Visiting the breeder’s home is an essential part of the puppy-buying process. Almost every breeder requires a questionnaire, interview, or background check before allowing you to meet the pups.
Experienced breeders are all very familiar with red flags when meeting potential buyers. They will ask about your family, children, and how you plan to raise your new dog.
Do Your Research
Reputable breeders will not sell their puppies to pet stores, so if you see one advertised there, the puppy likely comes from a mill. This is a major red flag, and you should walk away immediately.
Ask to see the mother – this can give you important clues about her health and temperament. Puppies tend to mirror their mothers’ behavior, so if hers is nervous or aggressive, it may be a sign that something is wrong with the pups.
When you meet the puppies, notice whether they are playful and curious about the people around them. Also note how they interact with each other – a healthy, well-bred puppy should be interested in playing with people and other dogs.
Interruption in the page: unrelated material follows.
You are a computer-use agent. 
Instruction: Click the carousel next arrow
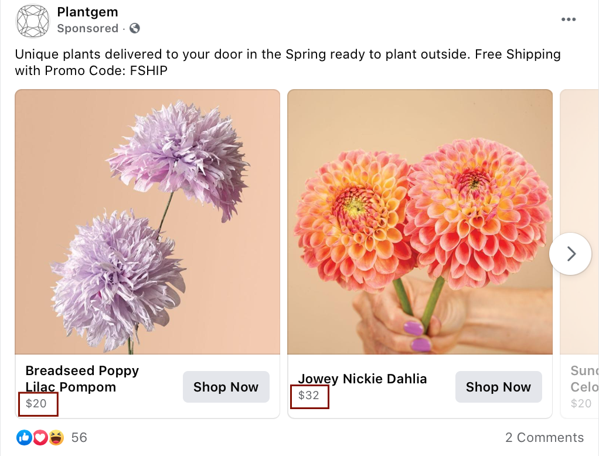click(570, 254)
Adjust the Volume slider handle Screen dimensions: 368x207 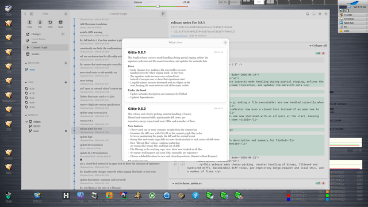158,6
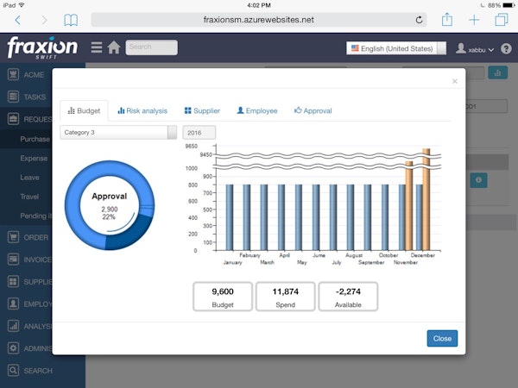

Finally, please pay attention to how the puppies behave when rolled over on their back for belly rubs. Puppies in this position are generally easygoing, while those who creep on their bellies are more timid and will need time to develop self-confidence. These puppies will likely do best in a home with adults or single owners with plenty of time to spend on training and play.
Do Your Homework
So what should you do, and where to find puppies for sale? The best way to determine if a breeder is reputable is to visit their facility, meet the mother, and view the entire litter. Ask the breeder about their breeding practices and observe the puppies’ health, size, personalities, energy levels, and socialization. They can also answer any other questions about the breed and offer some training tips they’ve found to work well.
If the puppies are not yet eight weeks old, be sure to bring a friend so that you can evaluate them without the influence of cuteness. The pups should be active and interacting with their mother, siblings, and you. They should not be afraid of people or flinch when you gently touch them.
If they show signs of fear, such as arching their backs or running away, they will need positive encouragement and patience to become comfortable in their environment. They would be better suited for a single person with lots of time to dedicate to their development or a family with an older dog who could mentor the puppy.
Don’t Be Pressured
Having a pet is a serious commitment, and evaluating whether it’s really what you want is essential. The last thing you want to do is get a puppy that ends up being the wrong match for your lifestyle and then regret it.
This is a red flag if the breeder pushes you to decide quickly. Puppies have a lot of personality traits that may not be clear from just looking at them, and they need time to develop.
A top breeder will not pressure you or try to rush the process. They will want to discuss your lifestyle and what type of pup you want. They will also ask questions about your home, family, and lifestyle to ensure the dog will be well-suited for you.
A good breeder should be able to provide you with up-to-date health records for the mother and puppies, including certifications of vaccinations, a two-year genetic disease guarantee, and an honest sales contract that outlines what is expected of you as a dog owner.
When you’re spending $500 to $5,000 on a puppy who will spend the rest of their life with you, it’s worth putting in some thought and research before buying. This will help you find the perfect pup for your family and prevent getting ripped off.
Responsible breeders are concerned about the puppies finding loving homes and not making the most money possible. They will take the time to interview and evaluate potential buyers, do background checks, and provide home visits. They will also discuss the cost of caring for a dog, including veterinary care, food, and general start-up costs.
Be careful when purchasing from a breeder who needs to follow best practices. They may sell your puppies for less, but you’ll pay more for veterinary care and possible genetic health issues in the long run. It’s also important to ask to meet the parents and see where they are kept, as many of a puppy’s personality and characteristics are inherited from their parents. In addition, seeing the mother can indicate the puppy’s eventual size and appearance.
Don’t Get a Puppy from a Puppy Mill
Purchasing from puppy mills and pet stores is an easy way to contribute to this cruel industry. Puppy mills are large-scale commercial dog breeding facilities that exist solely to make money by selling puppies and kittens. Buying a puppy from a pet store or a newspaper advertisement is not only a bad idea for the health of your new family pet, but it also helps keep these unregulated, often abusive facilities in business.
When looking for a reputable breeder, ask to visit the facility where the puppies are born and raised. Many reputable breeders will welcome this opportunity to educate prospective puppy buyers. Consider this a red flag if a breeder refuses or makes excuses, such as the COVID-19 pandemic or it being too cold.
Reputable breeders are usually part of national breed clubs. They will require thorough applications, references, and multiple meet and greets before allowing someone to take home one of their precious puppies. These responsible breeders are concerned with the overall quality of life for their puppies and will not sell their puppies to just anyone.